When Sarah Mitchell arrived at McGill in the fall of 2014, she was surprised to see Shell’s logo emblazoned on the second page of her student agenda. As a student at McGill’s faculty of sustainable engineering, she had assumed that her department had limited ties with extractive industries. She was surprised again when she later realized that McGill was still tied to fossil fuels through its investments. The campaign for divestment from fossil fuels at McGill had started in 2012, when Sarah was still in high school.
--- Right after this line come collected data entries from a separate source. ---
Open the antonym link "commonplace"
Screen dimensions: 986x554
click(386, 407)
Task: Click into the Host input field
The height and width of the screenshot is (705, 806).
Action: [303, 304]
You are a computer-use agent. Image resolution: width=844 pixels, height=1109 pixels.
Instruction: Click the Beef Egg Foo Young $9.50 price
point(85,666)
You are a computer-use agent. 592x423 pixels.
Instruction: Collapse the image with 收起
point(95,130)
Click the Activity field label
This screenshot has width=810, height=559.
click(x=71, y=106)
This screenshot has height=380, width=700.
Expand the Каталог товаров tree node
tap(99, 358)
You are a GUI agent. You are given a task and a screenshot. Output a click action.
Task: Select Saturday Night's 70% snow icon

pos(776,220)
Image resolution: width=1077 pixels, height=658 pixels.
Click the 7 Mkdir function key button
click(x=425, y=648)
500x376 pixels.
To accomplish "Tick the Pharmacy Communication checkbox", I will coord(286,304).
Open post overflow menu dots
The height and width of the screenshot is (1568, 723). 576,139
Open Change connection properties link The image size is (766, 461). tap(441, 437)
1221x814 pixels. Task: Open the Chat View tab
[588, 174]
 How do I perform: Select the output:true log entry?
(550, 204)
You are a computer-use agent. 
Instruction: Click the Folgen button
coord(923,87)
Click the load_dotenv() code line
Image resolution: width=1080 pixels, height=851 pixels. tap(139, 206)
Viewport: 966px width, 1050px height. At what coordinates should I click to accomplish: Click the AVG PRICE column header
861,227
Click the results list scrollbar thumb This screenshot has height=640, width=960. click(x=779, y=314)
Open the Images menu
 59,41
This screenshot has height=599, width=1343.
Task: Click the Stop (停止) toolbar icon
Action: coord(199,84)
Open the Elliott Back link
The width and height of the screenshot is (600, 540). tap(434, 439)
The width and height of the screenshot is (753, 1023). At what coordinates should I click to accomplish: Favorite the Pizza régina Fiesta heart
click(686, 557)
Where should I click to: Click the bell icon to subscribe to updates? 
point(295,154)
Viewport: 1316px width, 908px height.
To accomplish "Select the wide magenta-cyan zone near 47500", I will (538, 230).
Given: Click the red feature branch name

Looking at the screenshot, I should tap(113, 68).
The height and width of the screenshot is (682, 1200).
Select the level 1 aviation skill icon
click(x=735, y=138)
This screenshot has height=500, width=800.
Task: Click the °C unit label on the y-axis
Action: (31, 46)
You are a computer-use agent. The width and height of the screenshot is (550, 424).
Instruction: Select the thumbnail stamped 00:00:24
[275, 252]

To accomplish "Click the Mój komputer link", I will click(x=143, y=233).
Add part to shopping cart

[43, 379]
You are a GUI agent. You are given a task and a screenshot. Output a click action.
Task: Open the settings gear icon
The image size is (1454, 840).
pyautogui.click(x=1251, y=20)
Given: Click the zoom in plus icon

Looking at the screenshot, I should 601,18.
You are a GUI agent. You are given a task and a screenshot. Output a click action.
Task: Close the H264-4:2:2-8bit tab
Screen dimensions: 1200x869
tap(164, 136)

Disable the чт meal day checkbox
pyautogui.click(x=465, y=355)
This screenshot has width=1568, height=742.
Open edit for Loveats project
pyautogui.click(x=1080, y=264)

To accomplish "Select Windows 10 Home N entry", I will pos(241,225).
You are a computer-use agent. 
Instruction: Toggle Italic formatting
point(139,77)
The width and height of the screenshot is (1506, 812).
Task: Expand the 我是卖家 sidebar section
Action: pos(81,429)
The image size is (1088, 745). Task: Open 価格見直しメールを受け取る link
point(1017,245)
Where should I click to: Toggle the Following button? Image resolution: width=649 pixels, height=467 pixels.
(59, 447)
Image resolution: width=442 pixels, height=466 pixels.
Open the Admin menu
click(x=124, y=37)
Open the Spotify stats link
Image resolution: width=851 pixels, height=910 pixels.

By the time she arrived on campus, she assumed McGill had divested long before.
Yet even as universities across Canada adopt an aesthetic of sustainability, divestment activists suggest that by eschewing divestment thus far, they’ve opted out of substantive action on climate change.
Organized worldwide through 350.org, fossil fuel divestment campaigns take different forms, but generally aim to divert the investments institutions have in the top 200 carbon-emitting companies, including BP and Exxonmobil. In the U.K., both the University of Glasgow and the University of Bedfordshire have committed to divestment. Success has not been confined to the U.K.; in 2014, Stanford divested from coal mining companies, and six other colleges — though none with endowments larger than $1 billion USD have committed to divestment.
Yet as student groups across Canada call on their own schools to divest from fossil fuels, universities have equivocated, emphasizing the sustainability of their campuses and bemoaning financial difficulties.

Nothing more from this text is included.